» Task input:
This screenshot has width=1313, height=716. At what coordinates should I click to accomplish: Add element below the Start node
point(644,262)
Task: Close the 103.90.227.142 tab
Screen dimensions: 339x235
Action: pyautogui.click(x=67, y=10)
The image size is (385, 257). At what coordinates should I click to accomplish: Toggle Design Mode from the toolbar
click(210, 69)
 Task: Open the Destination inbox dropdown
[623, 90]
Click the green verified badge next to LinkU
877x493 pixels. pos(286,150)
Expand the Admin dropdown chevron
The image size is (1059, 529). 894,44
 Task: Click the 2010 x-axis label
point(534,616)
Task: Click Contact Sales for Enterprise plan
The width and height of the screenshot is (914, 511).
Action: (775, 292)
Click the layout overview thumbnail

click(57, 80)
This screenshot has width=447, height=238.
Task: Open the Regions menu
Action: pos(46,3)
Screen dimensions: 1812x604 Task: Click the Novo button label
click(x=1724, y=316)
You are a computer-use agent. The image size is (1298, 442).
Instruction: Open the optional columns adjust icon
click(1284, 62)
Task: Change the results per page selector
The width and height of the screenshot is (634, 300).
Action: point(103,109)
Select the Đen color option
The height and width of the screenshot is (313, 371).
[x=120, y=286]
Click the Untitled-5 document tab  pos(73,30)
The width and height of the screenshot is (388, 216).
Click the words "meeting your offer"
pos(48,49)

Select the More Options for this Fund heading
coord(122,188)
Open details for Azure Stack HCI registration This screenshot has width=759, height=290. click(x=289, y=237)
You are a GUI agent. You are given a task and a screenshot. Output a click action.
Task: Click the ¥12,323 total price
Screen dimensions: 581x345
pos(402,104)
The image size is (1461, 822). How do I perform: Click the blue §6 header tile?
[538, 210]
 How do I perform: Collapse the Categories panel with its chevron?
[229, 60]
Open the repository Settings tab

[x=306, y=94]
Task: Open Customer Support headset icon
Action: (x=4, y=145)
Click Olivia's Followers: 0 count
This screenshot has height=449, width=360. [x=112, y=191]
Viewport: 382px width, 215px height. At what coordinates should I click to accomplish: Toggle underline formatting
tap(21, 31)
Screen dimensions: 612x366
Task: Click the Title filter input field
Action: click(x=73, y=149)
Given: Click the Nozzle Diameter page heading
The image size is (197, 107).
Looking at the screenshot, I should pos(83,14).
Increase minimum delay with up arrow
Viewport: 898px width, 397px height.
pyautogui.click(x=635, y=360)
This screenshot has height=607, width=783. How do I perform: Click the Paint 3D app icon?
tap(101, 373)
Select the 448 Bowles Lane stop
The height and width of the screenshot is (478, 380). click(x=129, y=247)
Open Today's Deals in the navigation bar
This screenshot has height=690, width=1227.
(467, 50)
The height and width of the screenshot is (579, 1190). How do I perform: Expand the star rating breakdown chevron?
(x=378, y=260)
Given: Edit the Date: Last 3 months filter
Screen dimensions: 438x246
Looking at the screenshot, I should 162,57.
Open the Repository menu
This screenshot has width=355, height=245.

» Directions for this task: Every record above is to be restated exactly as it reads.

» Response area:
This screenshot has width=1313, height=716. At what coordinates should I click to accomplish: Add element below the Start node
point(644,262)
Task: Close the 103.90.227.142 tab
Screen dimensions: 339x235
Action: pyautogui.click(x=67, y=10)
The image size is (385, 257). At what coordinates should I click to accomplish: Toggle Design Mode from the toolbar
click(210, 69)
 Task: Open the Destination inbox dropdown
[623, 90]
Click the green verified badge next to LinkU
877x493 pixels. pos(286,150)
Expand the Admin dropdown chevron
The image size is (1059, 529). 894,44
 Task: Click the 2010 x-axis label
point(534,616)
Task: Click Contact Sales for Enterprise plan
The width and height of the screenshot is (914, 511).
Action: (775, 292)
Click the layout overview thumbnail

click(57, 80)
This screenshot has width=447, height=238.
Task: Open the Regions menu
Action: pos(46,3)
Screen dimensions: 1812x604 Task: Click the Novo button label
click(x=1724, y=316)
You are a computer-use agent. The image size is (1298, 442).
Instruction: Open the optional columns adjust icon
click(1284, 62)
Task: Change the results per page selector
The width and height of the screenshot is (634, 300).
Action: point(103,109)
Select the Đen color option
The height and width of the screenshot is (313, 371).
[x=120, y=286]
Click the Untitled-5 document tab  pos(73,30)
The width and height of the screenshot is (388, 216).
Click the words "meeting your offer"
pos(48,49)

Select the More Options for this Fund heading
coord(122,188)
Open details for Azure Stack HCI registration This screenshot has width=759, height=290. click(x=289, y=237)
You are a GUI agent. You are given a task and a screenshot. Output a click action.
Task: Click the ¥12,323 total price
Screen dimensions: 581x345
pos(402,104)
The image size is (1461, 822). How do I perform: Click the blue §6 header tile?
[538, 210]
 How do I perform: Collapse the Categories panel with its chevron?
[229, 60]
Open the repository Settings tab

[x=306, y=94]
Task: Open Customer Support headset icon
Action: (x=4, y=145)
Click Olivia's Followers: 0 count
This screenshot has height=449, width=360. [x=112, y=191]
Viewport: 382px width, 215px height. At what coordinates should I click to accomplish: Toggle underline formatting
tap(21, 31)
Screen dimensions: 612x366
Task: Click the Title filter input field
Action: click(x=73, y=149)
Given: Click the Nozzle Diameter page heading
The image size is (197, 107).
Looking at the screenshot, I should pos(83,14).
Increase minimum delay with up arrow
Viewport: 898px width, 397px height.
pyautogui.click(x=635, y=360)
This screenshot has height=607, width=783. How do I perform: Click the Paint 3D app icon?
tap(101, 373)
Select the 448 Bowles Lane stop
The height and width of the screenshot is (478, 380). click(x=129, y=247)
Open Today's Deals in the navigation bar
This screenshot has height=690, width=1227.
(467, 50)
The height and width of the screenshot is (579, 1190). How do I perform: Expand the star rating breakdown chevron?
(x=378, y=260)
Given: Edit the Date: Last 3 months filter
Screen dimensions: 438x246
Looking at the screenshot, I should 162,57.
Open the Repository menu
This screenshot has width=355, height=245.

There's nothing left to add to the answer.